I grab the sponge that I just used to clean up the boiled-over pasta water and give the backsplash a quick wipe. Pink smears create a marble-like effect on the wall, and I wonder how often Libby has to contend with crap like this.

“If I ever get to design a kitchen,” I say, tossing the sponge back in the sink, “nothing will be white. And, since this is clearly a fantasy, it will come with a chef so I don’t have to try to be Martha Stewart.”

Looking at the mess I’ve made, I wish I would’ve thought out my plan a little better.

A little more realistically.

The tile is still smudged and rings of water mar the stovetop. Onion peels and garlic bits are strewn across the counter along with an empty spaghetti box and the sauce jar.

Kitchen chaos gets under my skin. I always feel like everything in my life is a disaster if the kitchen is a war zone. I don't understand why, but it's always been the case. But this level of chaos coupled with the fact that I didn’t get much, if any, sleep has me on the verge of saying screw it and going back to bed.

But then knowing the mess was still here and that I’d have to clean it as soon as I get up would prevent me from sleeping. So, I stick it out.

I spy a Tupperware container in the top cabinet above the cups. I grab it just as my phone rings. I find it buried under a heap of paper towels that I used to dry the counter after I spilled the water earlier.

“Hey, Libby,” I say as I run the screen down my shirt to rid it of any dampness from the towels.

“Why do you sound so nervous? And sketchy?”

“I was drying my phone,” I tell her.

“Do I want to know?”

I look around the kitchen. “Let’s just say that your kitchen has seen better days.”

“What did you do?” she asks, her voice teetering on panic.

“Just … making some spaghetti.”

It sounds easy enough, and I sell the idea well that it’s just a normal person in the kitchen making a simple dish. Any random person overhearing this conversation wouldn’t think anything of it. Except Libby isn’t a random person. She knows me. Well.

“Tell me you aren’t trying to make some fancy recipe with a hundred ingredients again,” she moans. “And that you aren’t doing it in my beautiful, clean, spotless kitchen.”

“Yeah, well, just keep that image in your head.”

She fakes a wail, and it makes me laugh.

I put her on speakerphone and sit the phone by the spatula.

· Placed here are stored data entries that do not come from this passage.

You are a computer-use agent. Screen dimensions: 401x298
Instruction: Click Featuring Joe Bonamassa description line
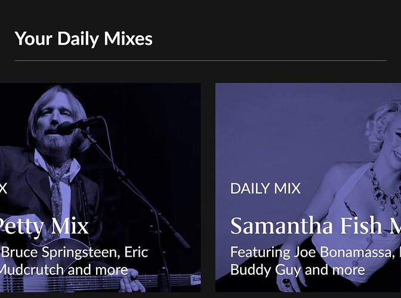point(316,252)
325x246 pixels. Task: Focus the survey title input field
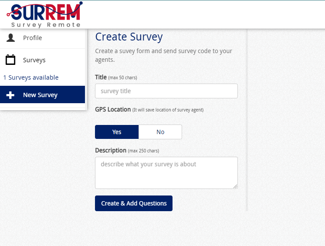pyautogui.click(x=166, y=91)
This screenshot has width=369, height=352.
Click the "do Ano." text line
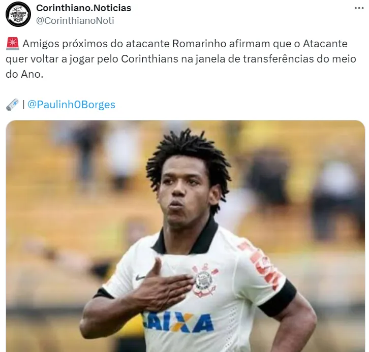point(24,74)
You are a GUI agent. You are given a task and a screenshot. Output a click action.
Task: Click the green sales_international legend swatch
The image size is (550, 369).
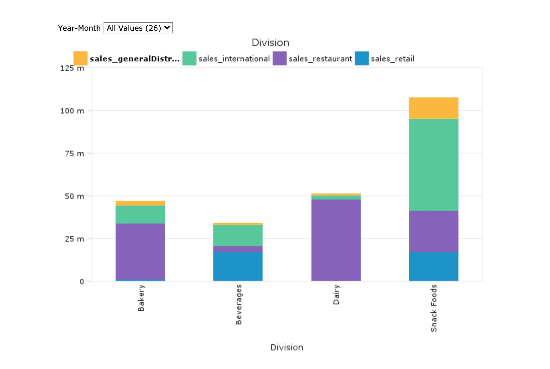[x=189, y=58]
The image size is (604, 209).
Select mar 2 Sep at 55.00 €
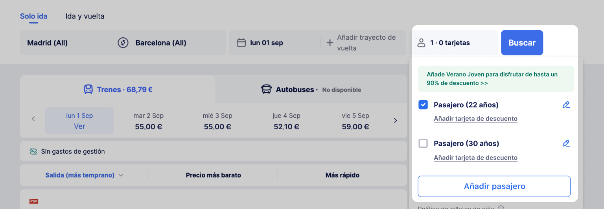(x=149, y=121)
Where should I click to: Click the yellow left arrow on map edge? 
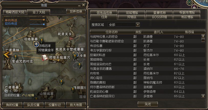(x=6, y=55)
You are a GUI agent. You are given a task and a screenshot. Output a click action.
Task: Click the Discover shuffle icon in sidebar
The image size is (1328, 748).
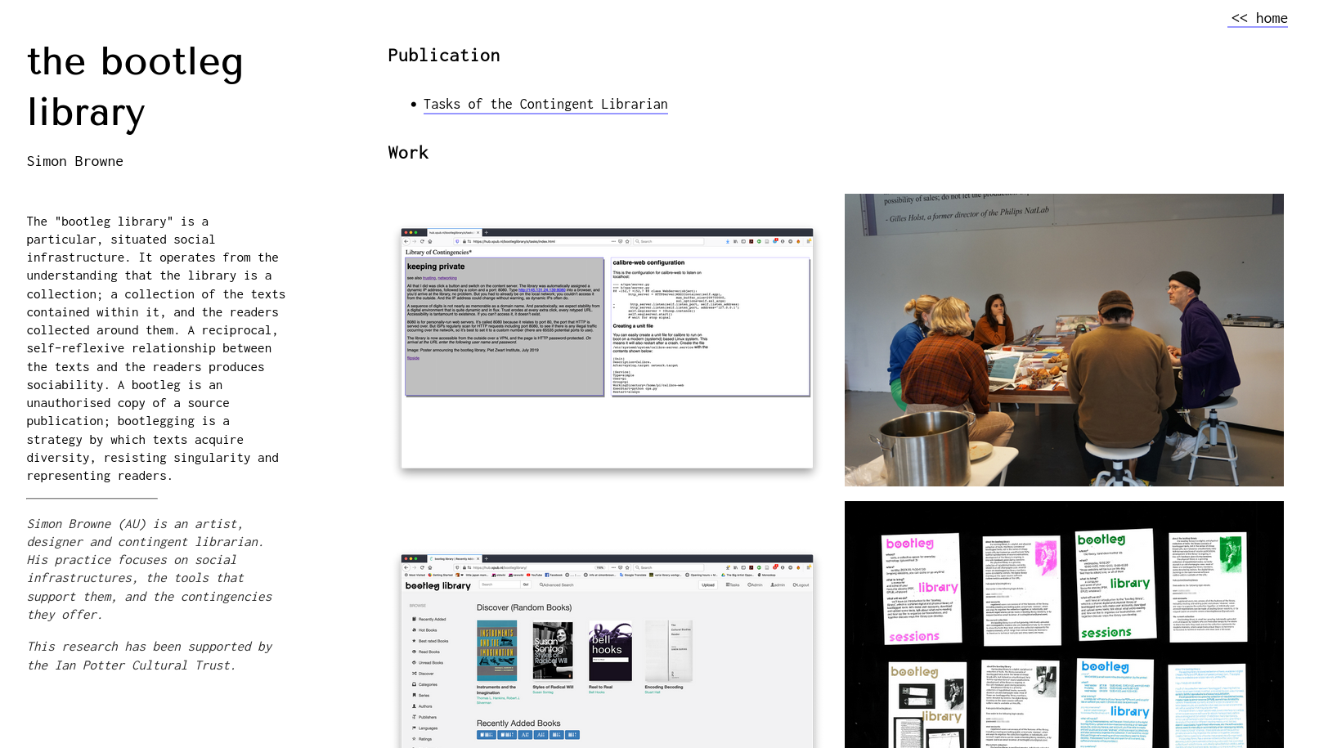[x=415, y=674]
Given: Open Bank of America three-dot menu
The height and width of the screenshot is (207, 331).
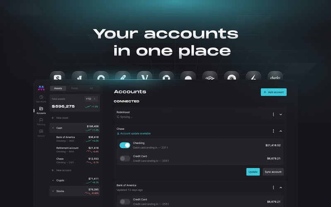Looking at the screenshot, I should [273, 188].
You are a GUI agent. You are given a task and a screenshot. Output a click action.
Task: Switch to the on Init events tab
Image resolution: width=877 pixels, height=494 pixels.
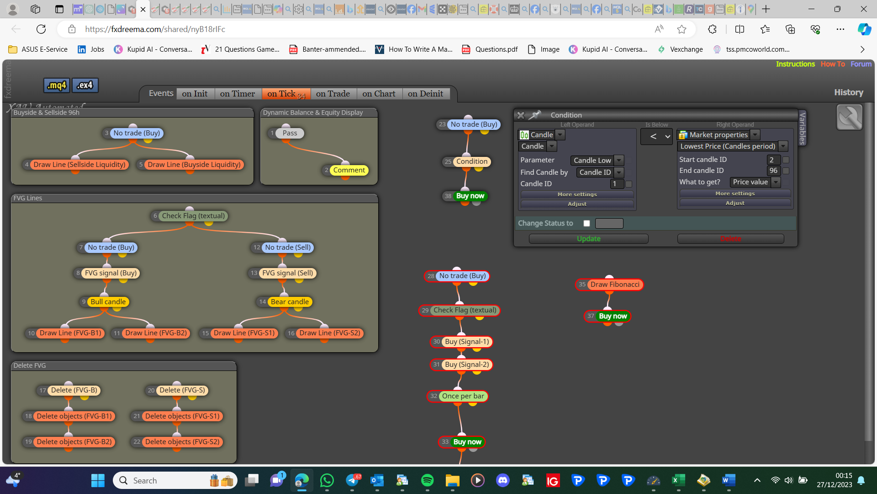point(195,94)
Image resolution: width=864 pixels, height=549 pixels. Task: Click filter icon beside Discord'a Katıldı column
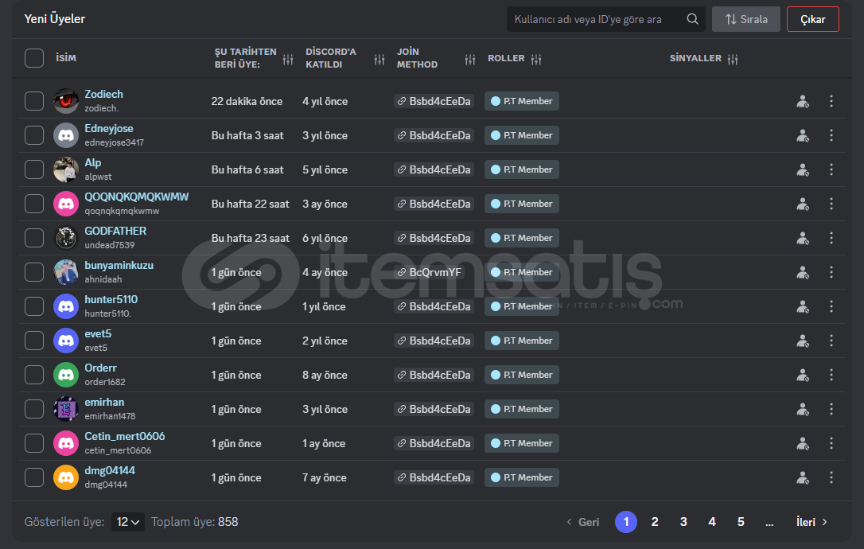tap(379, 59)
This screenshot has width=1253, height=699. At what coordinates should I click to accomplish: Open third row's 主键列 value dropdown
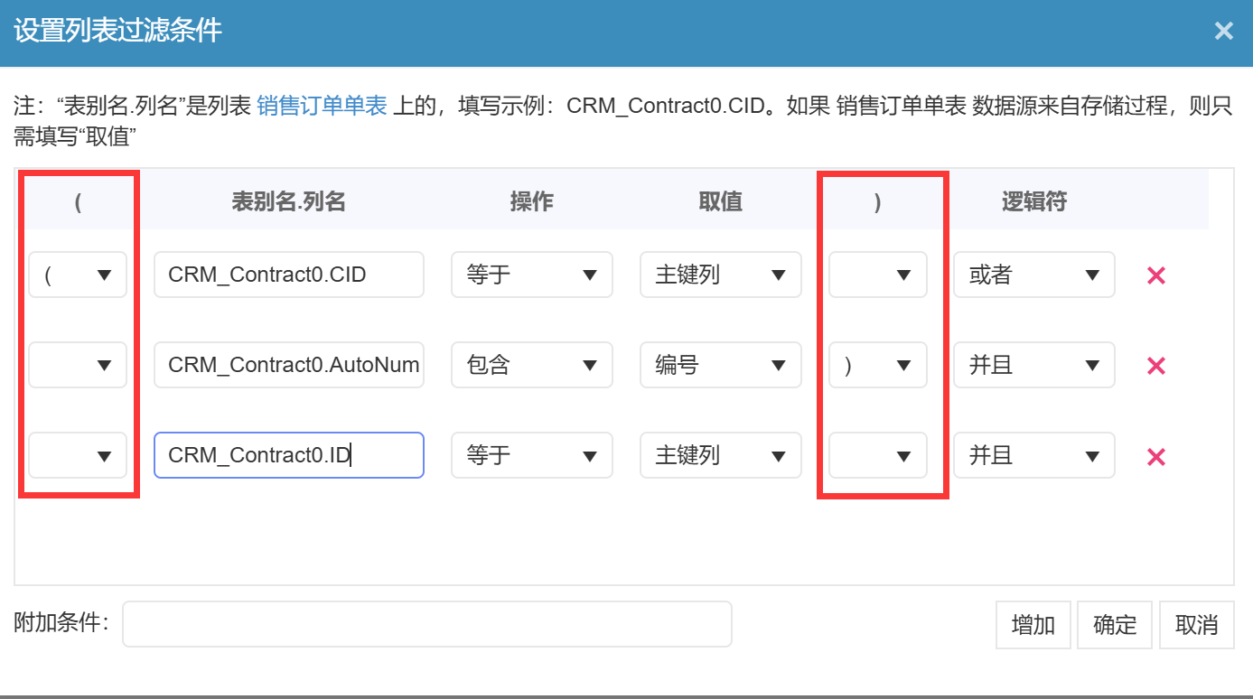click(720, 456)
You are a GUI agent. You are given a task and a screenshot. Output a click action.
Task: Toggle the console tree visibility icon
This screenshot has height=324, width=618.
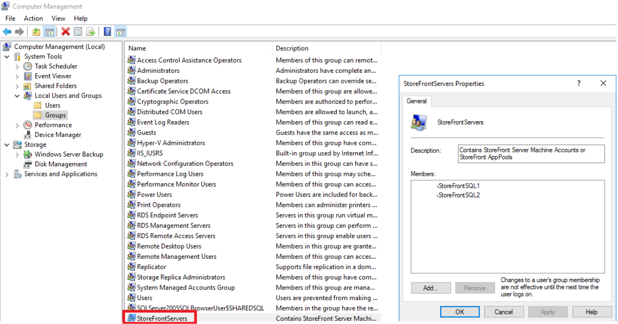49,32
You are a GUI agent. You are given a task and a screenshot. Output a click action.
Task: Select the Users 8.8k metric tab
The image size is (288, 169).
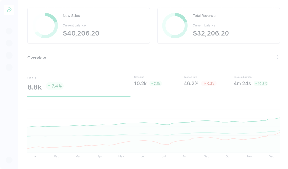[x=34, y=87]
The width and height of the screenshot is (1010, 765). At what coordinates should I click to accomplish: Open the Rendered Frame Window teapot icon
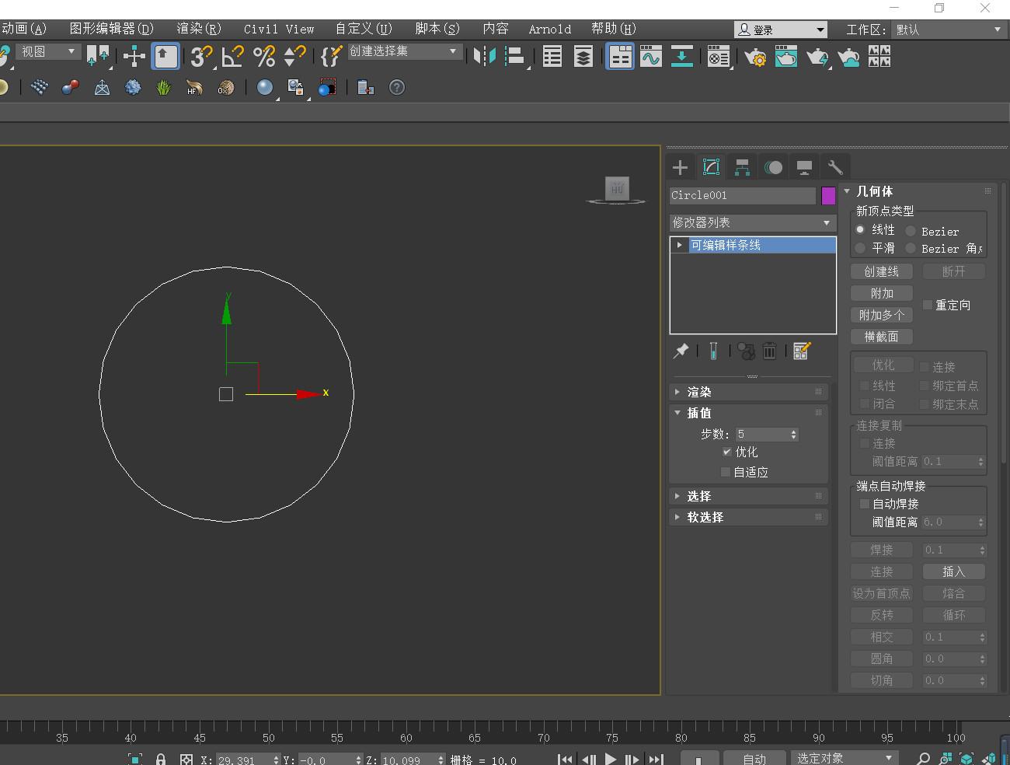pyautogui.click(x=786, y=56)
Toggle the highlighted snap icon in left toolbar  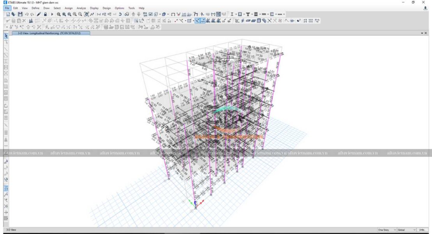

I locate the strainer I saw earlier and plop it into the sink.

“I promise you’ll never know I was here when you get home,” I say. “I’ll have this place spic-and-span.”

“You better.”

The pasta is heavy as I lug it to the sink. Steam rolls off the drained spaghetti and coats my face in starchy water droplets.

“May I ask what possessed you to make yourself dinner?” she asks coyly. “Don’t you usually just make toast?”

I give the strainer a little shake.

She doesn’t need me to tell her. She’s figured it out on her own. I’m sure that in her little romantic world, she’s already shipped her neighbor and me together in some Disney-esque storyline.

Poor girl.

“Well, I was thinking,” I say as I dump the pasta in the sauce, “that if I can’t pay Boone back with money, I have to do something. And spaghetti is classy … and cheap.”

The words come out nonchalantly as if this is a normal course of events—like I’m the girl who makes an apple pie for a bake sale. But, truth be told, I’m not Holly Homemaker. I can throw something together and usually better than this, but it’s not going to be gourmet.